(What you will do):
Return nothing but the lines from the one containing "Where should I" through the end of the records below, exactly as they stand and without pictures.

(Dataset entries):
_ _ _ _ _

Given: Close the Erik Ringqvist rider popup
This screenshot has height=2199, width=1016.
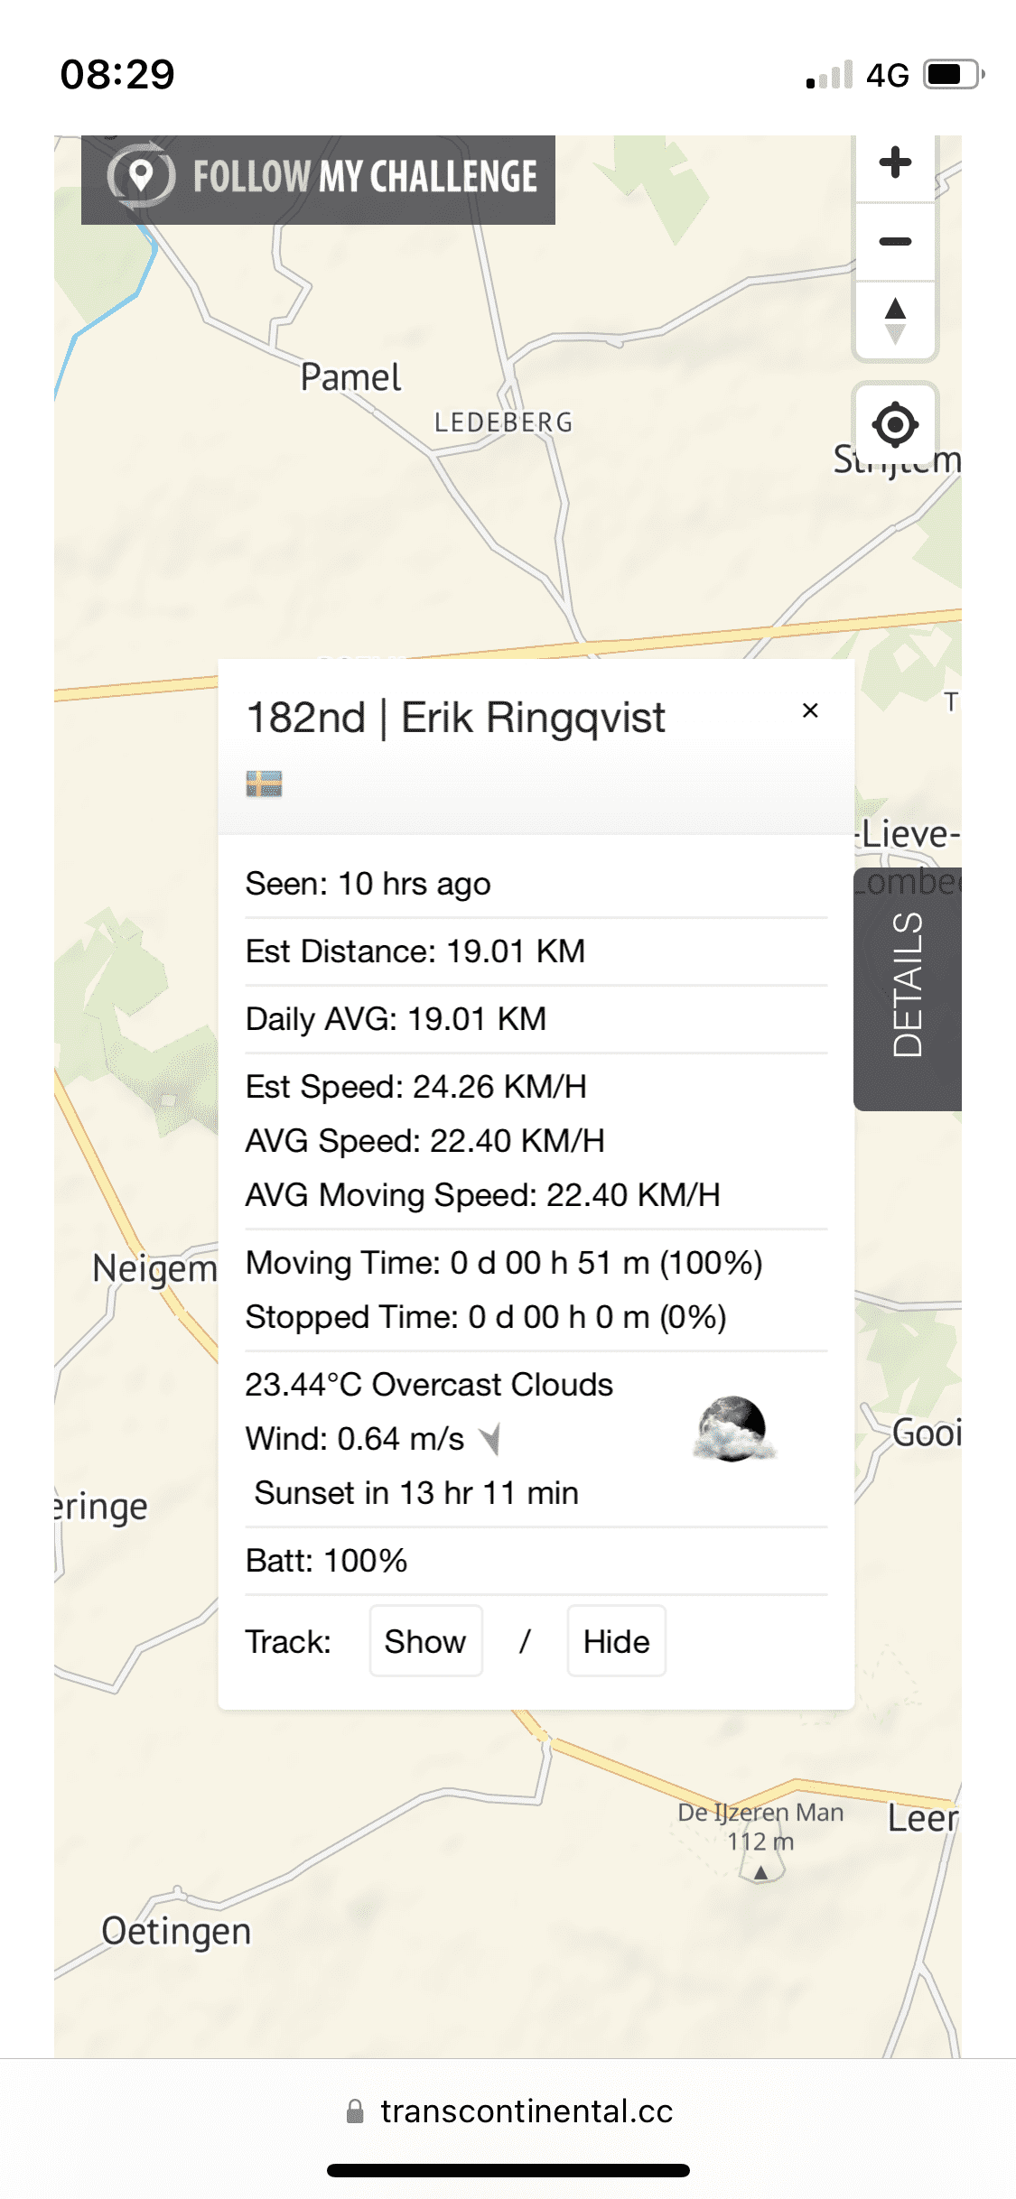Looking at the screenshot, I should tap(810, 711).
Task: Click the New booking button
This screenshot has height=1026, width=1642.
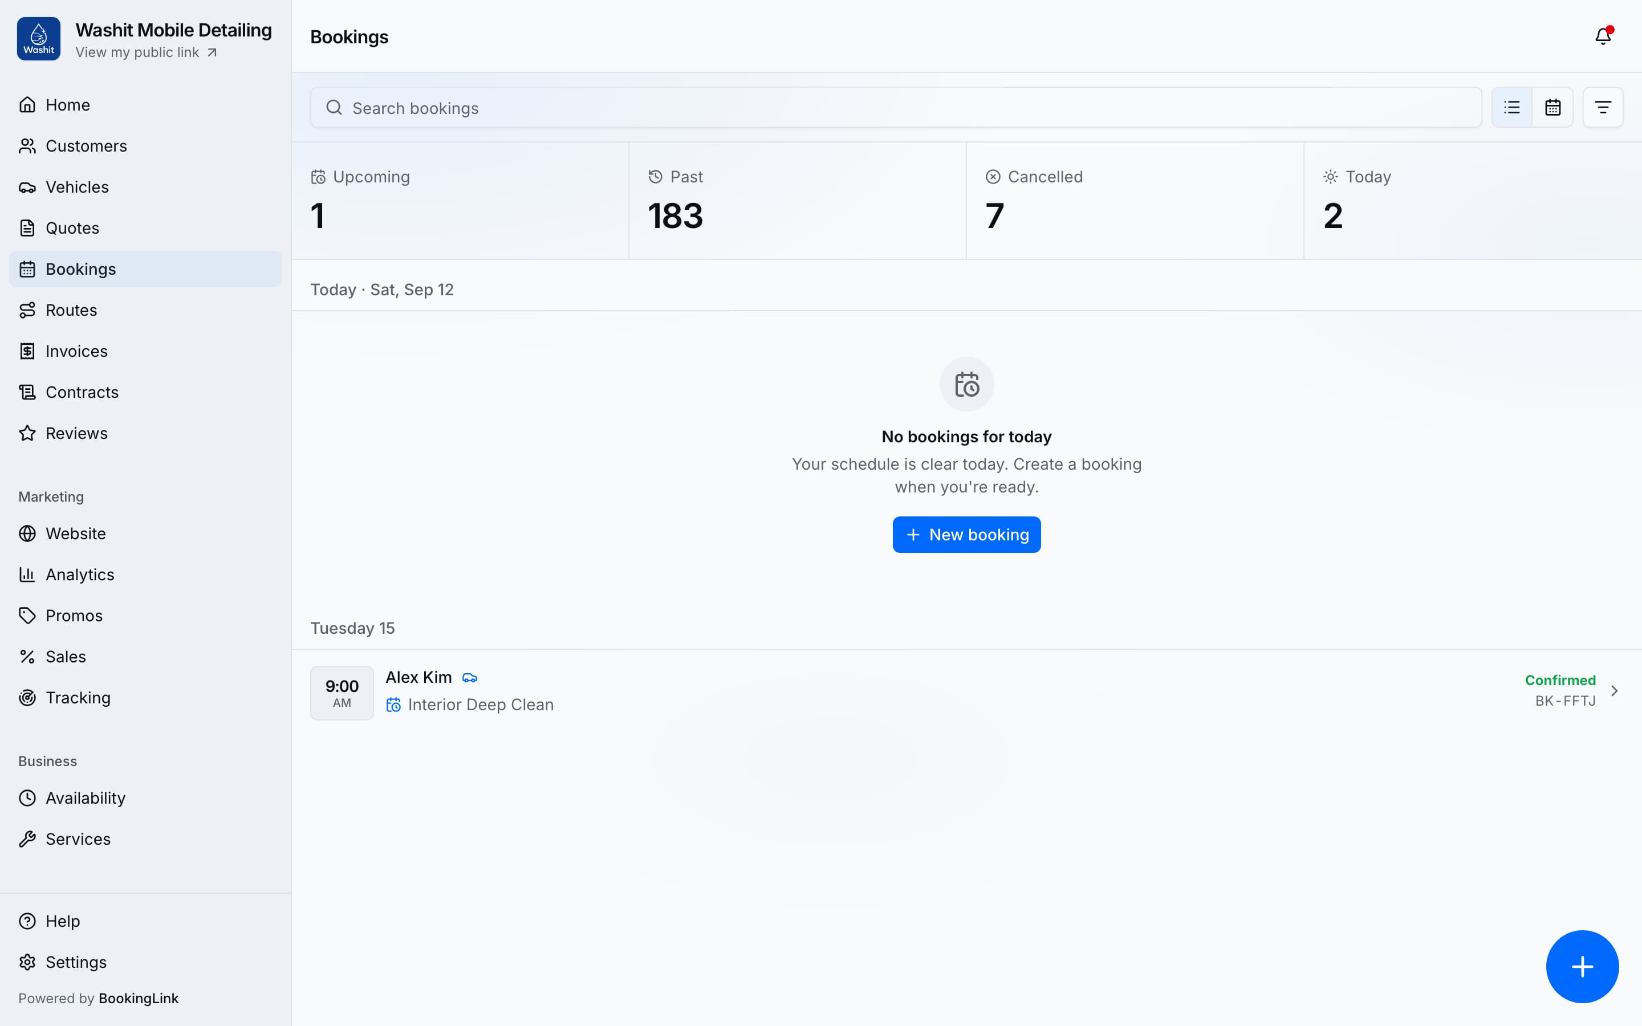Action: point(966,535)
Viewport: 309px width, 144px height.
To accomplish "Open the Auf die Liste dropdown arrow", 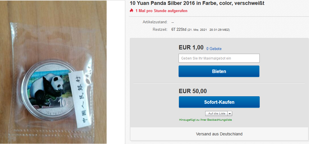I will coord(230,114).
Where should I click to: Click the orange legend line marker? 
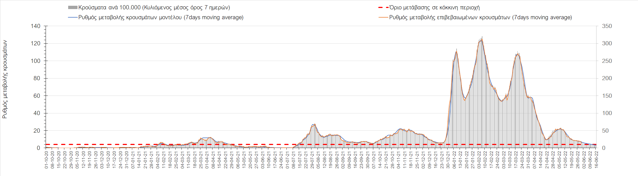tap(383, 18)
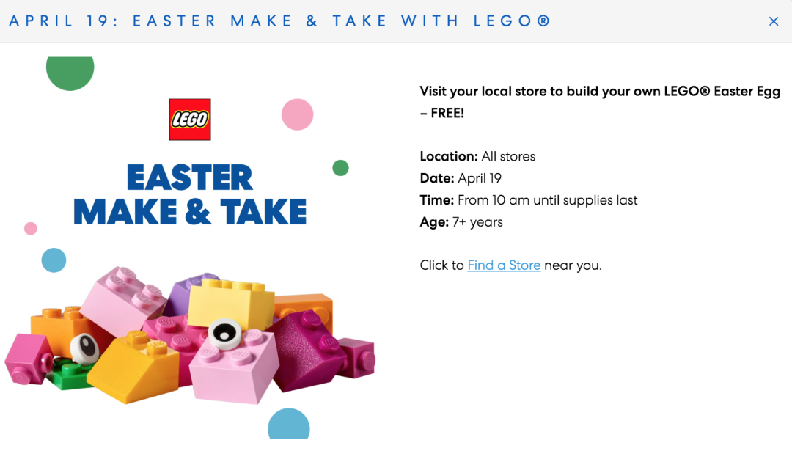This screenshot has width=792, height=451.
Task: Click the small green dot decoration
Action: [340, 168]
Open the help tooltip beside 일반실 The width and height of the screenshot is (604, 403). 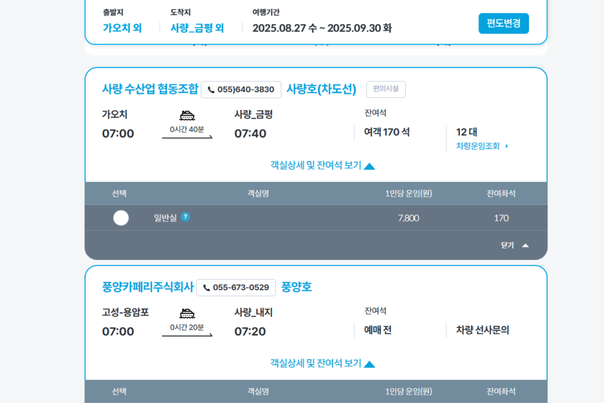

_ _ _ _ _

(Your response):
Where should I click to: Click the orange legend line marker? 
tap(383, 18)
This screenshot has width=792, height=451.
Task: Click the small green dot decoration
Action: [340, 168]
Open the help tooltip beside 일반실 The width and height of the screenshot is (604, 403). 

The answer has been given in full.